In Santa Rosalia, we stayed at an RV park called “Las Palmas”. There we met a very kind RV’er who was in a caravan with 20 others. I had seen many RVs on the roads but this idea struck terror in my heart. The idea of 21 of these behemoths in a chain caused me to unfairly dub this group The Baja Death Squad. As it turns out, when caravaning in a convoy they communicate together via CB which makes passing vehicles and animals (including cyclists) much safer overall. In general if there is a convoy coming I pull off the road and wait.

My riding style while touring is much different than cycling in Seattle. Back home I am typically the cyclist weaving in traffic, pulling my elbows and hands in to scream down the white or sometimes yellow line between two vehicles, and generally beating traffic whenever possible. Here safety is much more of a concern as the bike is less agile, the winds have a greater surface area to push upon, the roads are much narrower, and the time to a hospital is increased. The topic of the intelligence of my choice to ride Baja, the impact upon the traffic, and my riding style was discussed at length on the Baja Nomads forum some weeks back. I learned about the discussion when there were already five pages of comments and posted some information on my riding style. If you care to read the discussion it can be found here. I mention this with some reticence as this thread has made some of my friends angry. Nonetheless I think it’s part of the story. Be sure to read my post on the fifth page, my username is “ridesouth”, and the reactions after that point. I would like to thank those who stood up for me on the forum and kept a cool head. I would also like to re-iterate that cycling Baja is one of the most amazing things I have ever done.

South of Santa Rosalia we came into Mulege. We expected the day to be flat but I was surprised to find a couple good climbs. I really pushed it that day to see if I could make my legs sore. I sprinted all the way to the top, at the end yelling loudly and breathlessly, “DON’T STOP! KEEP CRANKING! KEEP PUSHING!”, perhaps the hardest I have ever ridden on the trip. I was not going to waste the opportunity to wring out every drop of effort and managed to average 35km/hr that day despite the hills. My legs wined and complained like babies but I ignored them as I have learned to do. I was sure they would be sore that night but a few hours later they were back to normal. After this masochistic triumph I entered the town of Mulege.

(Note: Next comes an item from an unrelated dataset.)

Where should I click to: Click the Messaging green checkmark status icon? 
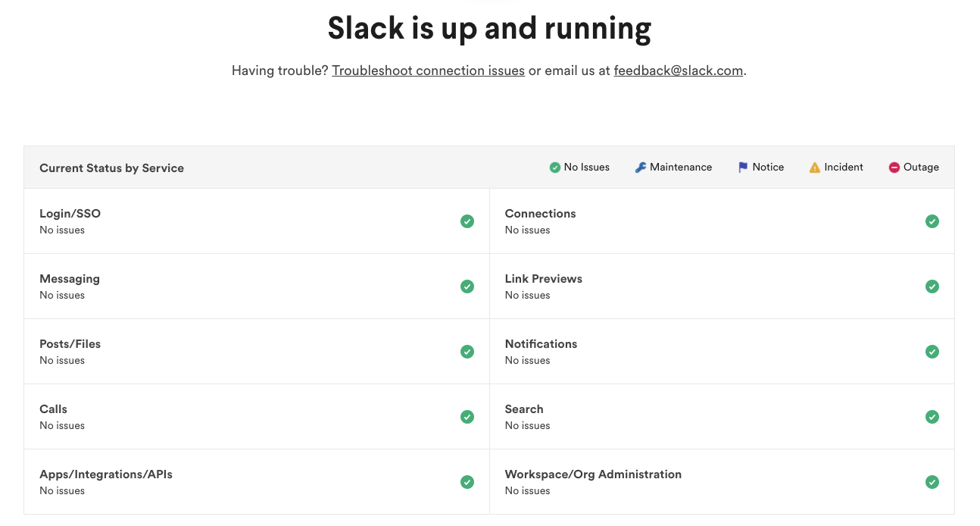pos(467,286)
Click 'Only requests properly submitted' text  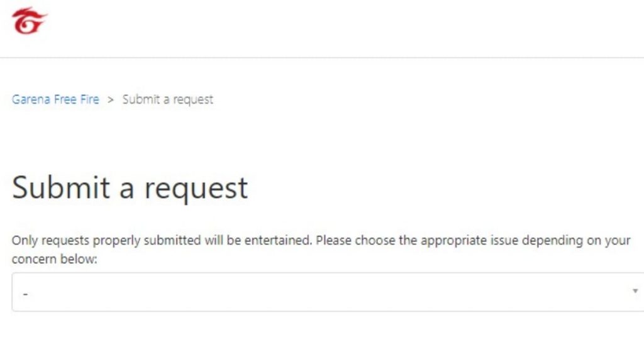point(106,241)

A banner hung over the entrance to the town center, something about “Feb. 10th Mulege Pig Races”. I knew it was near the 10th but wasn’t really sure of the date. I’m often proud that I have no clue whatsoever of the day of the week or the date; a sort of tribute to Peter Fonda’s throwing of his watch in the beginning of Easy Rider. As I rode through the narrow streets of Mulege, I came upon a covered area milling with gringos. Coated with salt from my previous exertion, I wheeled my bike inside drawing the attention of many. I had arrived just 10 minutes before the race and had a chance to chat with some American transplants about the area and discuss the contenders. Each pig was rigged with a harness and attached to a line to avoid any lane changing fiascoes. The crowd placed their bets and awaited the start. Three men held the pigs down to eliminate any false starts. The athletes squirmed with anxiety, rearing to speed down the track and snatch their porcine victory. The moment arrived, the announcer counted down, and the shot was fired. The pigs immediately sprang out of their captors loosened hands and … well … they sort of stood there. One of them didn’t move much, the other two seemed to have directional issues. The crowd roared with laughter and cheered for the piggie of their wager while the handlers shouted in the pigs ears. They wiggled the guide lines in an attempt to coax them in the right direction. Eventually one of them got the idea to head for the finish and another followed suit. For one stride during the short walk I thought I saw a burst of speed and four hooves meet air but it was short lived. The announcer bellowed the standings as the event progressed, a talented man who possibly rocked the mic at auctions in a past life. Just when everyone thought a finish was imminent the two lead racers stopped, apparently confused by the shouting at the finish. This lack in judgment gave the trailing pig, “Miss Piggie”, time to slowly lumber up the back stretch and eventually become the unlikely victor. All in all a good showing and fun for all. I’m hoping Miss Piggie was spared from the pig roast because of her determination on the track but somehow I doubt it.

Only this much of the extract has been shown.